Day 2 no meds. I’m starting to feel again and I feel a sense of rage. It’s like my body is starting to shake inside from my suppressed anger. Anger because I am one of those dickheads who always puts people first. I am always trying to figure out how to please people.
You know what!? You can’t please anyone and no one can please you. Being content and happy comes from inside. I know this, I fucking KNOW IT deep in my core. But for some reason I am constantly looking for someone, someone who will take my love, someone who will give me love.
Well you know what. There’s no one out there. I’m sorry to burst the bubble. Everyone wants something for themselves. Very FEW people are looking to give just for giving sake. Everyone has an agenda, a motive, a reason for giving you their time. Make no mistake.
Unconditional love is a rare thing in this world. I had it to give once… But now I am not so sure love fucking hurts. It destroys people. Just look at the forum. Everyone is looking for love and acceptance… Friendship and respect. Damn we can’t even get that. Let alone REAL DEEP Unconditional love- which has always been my fucking quest in this bullshit existence. It’s never gonna happen.
The only way to survive is to love yourself, becomes selfish. Look after yourself and suddenly you will find people grovelling at your feet!
6 comments
yeah i agrees , unconditional love is not frequent in the real world . many people just love for beauty or money or something else..

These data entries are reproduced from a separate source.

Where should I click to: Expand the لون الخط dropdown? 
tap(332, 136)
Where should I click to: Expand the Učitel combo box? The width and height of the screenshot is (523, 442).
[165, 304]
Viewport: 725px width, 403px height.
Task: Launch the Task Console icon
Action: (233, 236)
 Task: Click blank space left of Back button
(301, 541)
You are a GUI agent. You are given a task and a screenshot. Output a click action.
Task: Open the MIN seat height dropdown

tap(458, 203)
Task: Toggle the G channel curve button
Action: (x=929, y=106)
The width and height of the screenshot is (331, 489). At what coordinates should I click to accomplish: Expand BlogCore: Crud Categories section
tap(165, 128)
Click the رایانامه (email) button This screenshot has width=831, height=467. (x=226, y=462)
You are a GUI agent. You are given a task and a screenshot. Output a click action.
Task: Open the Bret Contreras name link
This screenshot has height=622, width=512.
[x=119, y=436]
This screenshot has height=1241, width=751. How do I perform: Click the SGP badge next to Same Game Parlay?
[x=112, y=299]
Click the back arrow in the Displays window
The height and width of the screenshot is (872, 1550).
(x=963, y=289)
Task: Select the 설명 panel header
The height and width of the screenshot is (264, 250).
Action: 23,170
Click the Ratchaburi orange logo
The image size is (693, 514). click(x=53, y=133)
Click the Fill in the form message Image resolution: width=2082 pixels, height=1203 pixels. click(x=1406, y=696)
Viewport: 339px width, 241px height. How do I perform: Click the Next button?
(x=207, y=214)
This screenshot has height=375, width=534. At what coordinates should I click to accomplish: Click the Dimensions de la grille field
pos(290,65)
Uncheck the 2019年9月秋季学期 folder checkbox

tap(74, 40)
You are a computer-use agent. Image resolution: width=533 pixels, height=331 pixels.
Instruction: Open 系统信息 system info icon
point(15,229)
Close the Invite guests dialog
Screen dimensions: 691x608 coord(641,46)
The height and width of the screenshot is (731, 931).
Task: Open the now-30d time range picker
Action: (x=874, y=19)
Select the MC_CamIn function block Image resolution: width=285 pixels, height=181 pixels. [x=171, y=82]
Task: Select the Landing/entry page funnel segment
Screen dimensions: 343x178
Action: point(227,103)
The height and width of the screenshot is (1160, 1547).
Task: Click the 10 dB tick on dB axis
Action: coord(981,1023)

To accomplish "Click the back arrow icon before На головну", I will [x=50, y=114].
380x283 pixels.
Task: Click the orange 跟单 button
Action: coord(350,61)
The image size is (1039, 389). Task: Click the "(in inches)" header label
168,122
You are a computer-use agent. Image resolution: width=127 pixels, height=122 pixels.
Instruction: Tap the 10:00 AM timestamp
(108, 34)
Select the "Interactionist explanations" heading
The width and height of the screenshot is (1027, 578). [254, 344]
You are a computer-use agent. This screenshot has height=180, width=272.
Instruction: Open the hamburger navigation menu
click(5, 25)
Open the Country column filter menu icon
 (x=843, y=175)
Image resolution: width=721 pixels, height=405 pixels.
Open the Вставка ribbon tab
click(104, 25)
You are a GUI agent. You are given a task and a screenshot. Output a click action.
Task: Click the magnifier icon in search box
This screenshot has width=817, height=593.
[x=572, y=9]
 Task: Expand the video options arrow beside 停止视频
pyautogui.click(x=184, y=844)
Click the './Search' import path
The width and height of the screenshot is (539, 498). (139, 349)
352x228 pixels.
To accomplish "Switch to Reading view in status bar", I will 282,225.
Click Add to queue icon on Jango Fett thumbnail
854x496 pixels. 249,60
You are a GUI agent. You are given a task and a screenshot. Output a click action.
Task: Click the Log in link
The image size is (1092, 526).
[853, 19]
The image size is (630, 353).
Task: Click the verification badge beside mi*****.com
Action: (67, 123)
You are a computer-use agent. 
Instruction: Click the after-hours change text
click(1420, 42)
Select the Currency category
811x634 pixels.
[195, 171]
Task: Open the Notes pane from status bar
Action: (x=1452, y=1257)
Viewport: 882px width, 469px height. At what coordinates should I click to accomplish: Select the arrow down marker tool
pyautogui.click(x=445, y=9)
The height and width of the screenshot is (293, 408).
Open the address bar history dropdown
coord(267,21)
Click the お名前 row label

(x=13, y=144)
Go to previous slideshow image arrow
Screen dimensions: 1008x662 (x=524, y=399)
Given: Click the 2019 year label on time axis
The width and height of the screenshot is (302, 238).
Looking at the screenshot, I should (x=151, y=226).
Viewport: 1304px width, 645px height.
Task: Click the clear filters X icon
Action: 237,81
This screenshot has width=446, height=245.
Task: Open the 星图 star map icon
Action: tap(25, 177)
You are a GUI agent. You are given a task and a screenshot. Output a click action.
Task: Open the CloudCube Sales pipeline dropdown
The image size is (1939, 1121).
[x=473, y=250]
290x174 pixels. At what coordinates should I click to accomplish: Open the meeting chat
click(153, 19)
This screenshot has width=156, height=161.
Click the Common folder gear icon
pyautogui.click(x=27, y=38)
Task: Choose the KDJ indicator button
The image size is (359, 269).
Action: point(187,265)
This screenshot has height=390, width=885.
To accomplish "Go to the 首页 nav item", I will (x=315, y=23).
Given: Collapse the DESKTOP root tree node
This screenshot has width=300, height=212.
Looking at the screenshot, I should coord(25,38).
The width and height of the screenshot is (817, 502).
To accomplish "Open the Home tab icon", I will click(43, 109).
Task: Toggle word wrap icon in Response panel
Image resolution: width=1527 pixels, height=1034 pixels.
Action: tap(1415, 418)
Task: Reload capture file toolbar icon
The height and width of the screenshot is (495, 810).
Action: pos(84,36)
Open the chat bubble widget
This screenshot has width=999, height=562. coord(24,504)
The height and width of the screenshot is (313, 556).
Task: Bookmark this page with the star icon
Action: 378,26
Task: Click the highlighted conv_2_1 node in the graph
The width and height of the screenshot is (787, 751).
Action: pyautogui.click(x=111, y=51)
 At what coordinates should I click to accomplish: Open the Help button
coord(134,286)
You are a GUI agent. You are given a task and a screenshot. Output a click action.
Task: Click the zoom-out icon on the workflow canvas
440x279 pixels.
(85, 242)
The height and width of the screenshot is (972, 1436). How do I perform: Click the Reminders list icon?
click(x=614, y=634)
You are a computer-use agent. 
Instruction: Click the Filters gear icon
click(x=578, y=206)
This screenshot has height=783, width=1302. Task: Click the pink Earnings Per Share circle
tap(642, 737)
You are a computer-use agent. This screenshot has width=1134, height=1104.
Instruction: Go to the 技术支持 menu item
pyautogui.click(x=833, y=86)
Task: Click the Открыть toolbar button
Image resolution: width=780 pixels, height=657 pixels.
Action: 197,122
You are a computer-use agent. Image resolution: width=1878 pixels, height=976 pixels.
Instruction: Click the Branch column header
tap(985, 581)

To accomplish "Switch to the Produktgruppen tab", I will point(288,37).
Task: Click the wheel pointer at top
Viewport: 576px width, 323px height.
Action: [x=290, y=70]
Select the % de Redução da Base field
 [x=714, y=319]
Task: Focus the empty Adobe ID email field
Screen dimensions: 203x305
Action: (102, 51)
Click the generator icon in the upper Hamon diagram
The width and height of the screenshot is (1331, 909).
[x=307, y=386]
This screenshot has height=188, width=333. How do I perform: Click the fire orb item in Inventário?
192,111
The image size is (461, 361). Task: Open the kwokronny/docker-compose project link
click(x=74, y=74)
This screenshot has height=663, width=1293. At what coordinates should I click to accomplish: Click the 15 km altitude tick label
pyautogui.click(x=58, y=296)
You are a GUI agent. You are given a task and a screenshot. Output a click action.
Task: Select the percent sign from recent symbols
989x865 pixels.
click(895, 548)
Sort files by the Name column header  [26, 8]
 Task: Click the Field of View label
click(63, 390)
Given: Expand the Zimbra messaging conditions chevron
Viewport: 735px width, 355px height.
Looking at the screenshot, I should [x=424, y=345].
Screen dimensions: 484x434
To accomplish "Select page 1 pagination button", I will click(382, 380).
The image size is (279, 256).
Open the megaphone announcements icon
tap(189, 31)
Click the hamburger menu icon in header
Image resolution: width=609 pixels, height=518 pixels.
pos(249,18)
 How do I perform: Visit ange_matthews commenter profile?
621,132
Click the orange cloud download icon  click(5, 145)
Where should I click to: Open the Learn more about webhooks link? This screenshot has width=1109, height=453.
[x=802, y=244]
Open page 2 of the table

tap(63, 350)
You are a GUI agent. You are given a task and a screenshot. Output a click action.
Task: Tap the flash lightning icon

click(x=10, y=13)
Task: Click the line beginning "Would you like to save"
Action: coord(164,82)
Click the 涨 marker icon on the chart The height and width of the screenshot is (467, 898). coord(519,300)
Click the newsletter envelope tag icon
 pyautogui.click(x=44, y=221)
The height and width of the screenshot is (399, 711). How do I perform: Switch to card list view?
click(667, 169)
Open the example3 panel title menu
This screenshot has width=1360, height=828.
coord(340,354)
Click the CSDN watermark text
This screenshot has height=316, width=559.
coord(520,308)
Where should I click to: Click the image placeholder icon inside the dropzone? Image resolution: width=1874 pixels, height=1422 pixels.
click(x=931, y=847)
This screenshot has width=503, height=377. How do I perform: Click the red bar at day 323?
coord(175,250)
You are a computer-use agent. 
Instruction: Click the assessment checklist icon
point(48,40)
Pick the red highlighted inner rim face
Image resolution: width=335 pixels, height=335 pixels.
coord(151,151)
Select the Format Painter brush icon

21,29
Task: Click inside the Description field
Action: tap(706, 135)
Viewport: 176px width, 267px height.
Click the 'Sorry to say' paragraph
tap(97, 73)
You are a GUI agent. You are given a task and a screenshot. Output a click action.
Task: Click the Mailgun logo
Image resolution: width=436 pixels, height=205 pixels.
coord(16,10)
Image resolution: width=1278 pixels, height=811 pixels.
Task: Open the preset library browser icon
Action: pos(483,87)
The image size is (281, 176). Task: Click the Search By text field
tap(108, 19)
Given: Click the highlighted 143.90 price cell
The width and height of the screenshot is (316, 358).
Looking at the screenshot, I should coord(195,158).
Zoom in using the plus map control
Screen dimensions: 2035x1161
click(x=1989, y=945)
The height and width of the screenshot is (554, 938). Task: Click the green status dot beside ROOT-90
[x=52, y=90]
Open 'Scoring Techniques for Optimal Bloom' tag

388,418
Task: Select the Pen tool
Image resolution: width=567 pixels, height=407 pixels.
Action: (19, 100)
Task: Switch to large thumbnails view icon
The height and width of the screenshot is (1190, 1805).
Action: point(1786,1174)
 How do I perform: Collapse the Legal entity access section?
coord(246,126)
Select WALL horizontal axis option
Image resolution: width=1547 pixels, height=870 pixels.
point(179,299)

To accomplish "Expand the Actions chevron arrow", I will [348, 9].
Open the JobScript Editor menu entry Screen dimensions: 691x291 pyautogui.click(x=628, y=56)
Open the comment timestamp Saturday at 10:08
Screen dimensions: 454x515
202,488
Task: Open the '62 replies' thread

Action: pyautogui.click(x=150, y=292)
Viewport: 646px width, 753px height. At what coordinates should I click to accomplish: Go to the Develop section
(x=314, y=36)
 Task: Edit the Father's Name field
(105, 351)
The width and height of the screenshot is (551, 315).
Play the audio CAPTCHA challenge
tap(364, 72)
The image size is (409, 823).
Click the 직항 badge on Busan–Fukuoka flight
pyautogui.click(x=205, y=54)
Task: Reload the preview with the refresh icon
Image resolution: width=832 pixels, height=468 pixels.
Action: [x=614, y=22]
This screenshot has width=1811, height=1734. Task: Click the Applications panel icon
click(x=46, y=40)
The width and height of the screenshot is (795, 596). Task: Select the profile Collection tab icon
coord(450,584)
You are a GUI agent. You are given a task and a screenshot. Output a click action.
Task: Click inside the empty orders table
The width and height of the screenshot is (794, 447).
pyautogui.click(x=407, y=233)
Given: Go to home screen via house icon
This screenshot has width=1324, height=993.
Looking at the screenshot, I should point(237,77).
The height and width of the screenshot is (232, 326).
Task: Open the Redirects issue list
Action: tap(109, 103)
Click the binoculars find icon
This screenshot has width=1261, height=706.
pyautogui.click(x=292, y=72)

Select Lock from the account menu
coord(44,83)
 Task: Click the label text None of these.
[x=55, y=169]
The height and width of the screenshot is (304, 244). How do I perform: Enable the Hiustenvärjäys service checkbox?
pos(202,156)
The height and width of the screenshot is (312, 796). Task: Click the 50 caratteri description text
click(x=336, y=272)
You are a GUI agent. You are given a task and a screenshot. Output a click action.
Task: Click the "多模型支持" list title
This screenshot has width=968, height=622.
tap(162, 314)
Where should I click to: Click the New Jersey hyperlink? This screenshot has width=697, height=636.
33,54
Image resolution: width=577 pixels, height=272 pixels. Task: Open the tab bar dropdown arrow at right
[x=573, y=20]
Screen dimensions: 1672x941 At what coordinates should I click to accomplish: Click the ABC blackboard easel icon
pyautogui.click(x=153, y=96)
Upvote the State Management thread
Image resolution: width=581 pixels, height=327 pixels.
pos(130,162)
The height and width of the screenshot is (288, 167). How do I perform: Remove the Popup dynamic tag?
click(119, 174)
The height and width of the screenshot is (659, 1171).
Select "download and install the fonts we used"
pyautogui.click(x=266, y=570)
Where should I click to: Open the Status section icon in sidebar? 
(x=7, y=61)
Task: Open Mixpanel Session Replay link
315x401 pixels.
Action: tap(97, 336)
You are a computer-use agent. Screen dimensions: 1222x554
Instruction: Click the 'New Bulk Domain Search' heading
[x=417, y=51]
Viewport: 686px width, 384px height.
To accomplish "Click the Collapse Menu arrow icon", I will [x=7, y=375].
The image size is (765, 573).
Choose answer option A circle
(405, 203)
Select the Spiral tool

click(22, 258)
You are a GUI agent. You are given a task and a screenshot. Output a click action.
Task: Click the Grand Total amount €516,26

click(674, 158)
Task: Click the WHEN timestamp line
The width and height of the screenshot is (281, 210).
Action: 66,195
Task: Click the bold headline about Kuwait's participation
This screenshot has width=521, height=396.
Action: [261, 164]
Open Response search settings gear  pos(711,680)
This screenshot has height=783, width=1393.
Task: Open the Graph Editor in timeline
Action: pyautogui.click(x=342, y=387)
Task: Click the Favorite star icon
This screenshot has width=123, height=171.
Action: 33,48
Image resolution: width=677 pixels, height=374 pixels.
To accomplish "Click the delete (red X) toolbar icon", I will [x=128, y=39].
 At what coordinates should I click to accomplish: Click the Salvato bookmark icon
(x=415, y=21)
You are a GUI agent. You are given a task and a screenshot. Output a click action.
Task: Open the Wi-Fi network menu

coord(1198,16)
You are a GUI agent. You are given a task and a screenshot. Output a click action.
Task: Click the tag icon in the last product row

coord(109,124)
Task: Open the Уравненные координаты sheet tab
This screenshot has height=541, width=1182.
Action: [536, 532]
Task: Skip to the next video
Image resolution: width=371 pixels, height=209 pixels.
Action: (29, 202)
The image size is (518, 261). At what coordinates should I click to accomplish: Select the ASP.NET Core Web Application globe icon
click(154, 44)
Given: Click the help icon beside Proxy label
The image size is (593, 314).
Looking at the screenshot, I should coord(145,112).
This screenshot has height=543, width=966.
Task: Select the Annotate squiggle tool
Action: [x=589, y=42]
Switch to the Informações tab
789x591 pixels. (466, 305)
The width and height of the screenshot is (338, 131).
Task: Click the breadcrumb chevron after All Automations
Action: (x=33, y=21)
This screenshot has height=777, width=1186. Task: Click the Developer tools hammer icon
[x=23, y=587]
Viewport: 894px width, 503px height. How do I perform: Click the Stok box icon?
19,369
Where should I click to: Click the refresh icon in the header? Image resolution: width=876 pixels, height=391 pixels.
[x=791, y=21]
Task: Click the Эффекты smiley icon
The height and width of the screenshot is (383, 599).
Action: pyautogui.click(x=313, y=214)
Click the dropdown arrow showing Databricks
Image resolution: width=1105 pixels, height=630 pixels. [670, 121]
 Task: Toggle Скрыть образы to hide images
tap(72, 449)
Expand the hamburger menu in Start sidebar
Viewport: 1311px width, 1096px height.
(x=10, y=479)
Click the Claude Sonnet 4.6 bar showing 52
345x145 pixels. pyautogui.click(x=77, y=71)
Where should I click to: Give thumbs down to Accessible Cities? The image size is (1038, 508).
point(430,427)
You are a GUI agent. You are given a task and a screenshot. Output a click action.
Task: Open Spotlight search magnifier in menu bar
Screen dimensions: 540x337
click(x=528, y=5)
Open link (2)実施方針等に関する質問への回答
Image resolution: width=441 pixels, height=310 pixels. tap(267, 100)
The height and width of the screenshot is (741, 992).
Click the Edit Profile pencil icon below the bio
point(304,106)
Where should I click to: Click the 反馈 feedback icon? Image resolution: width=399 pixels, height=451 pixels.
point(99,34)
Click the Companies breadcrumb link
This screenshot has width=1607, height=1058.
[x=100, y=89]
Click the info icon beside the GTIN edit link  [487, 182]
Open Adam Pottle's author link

but this does not mean all are selfish or behave selfishly all the times.. many people do love unconditionally.
dont be selfish
You must not lose faith in humanity. Humanity is an ocean; if a few drops of the ocean are dirty, the ocean does not become dirty.
Word
QuirkyFox ,
I believe in every word you said but” is to be a ****.” being a **** is nothing to be proud of, don’t be a ****! BE THE NICE PERSON YOU ARE! don’t allow past relationships to change you, who wants a ****? nobody! that’s just doomed! move on be a good person, pull the sheets over your toes at night saying I may have gotten fooled I may have gotten fuck! BUT! I’m not a bad person, maybe a victim? but rather be a victim then a calculated ****! A **** IS WORTHLESS! a real woman is priceless! e prices less that’s is a measure of your worth, the dark side is just that DARK!
Thanks for putting me straight… I was off on one, sorry! You were right and I’ve edited the post. I just wanna be helpful not a **** haha.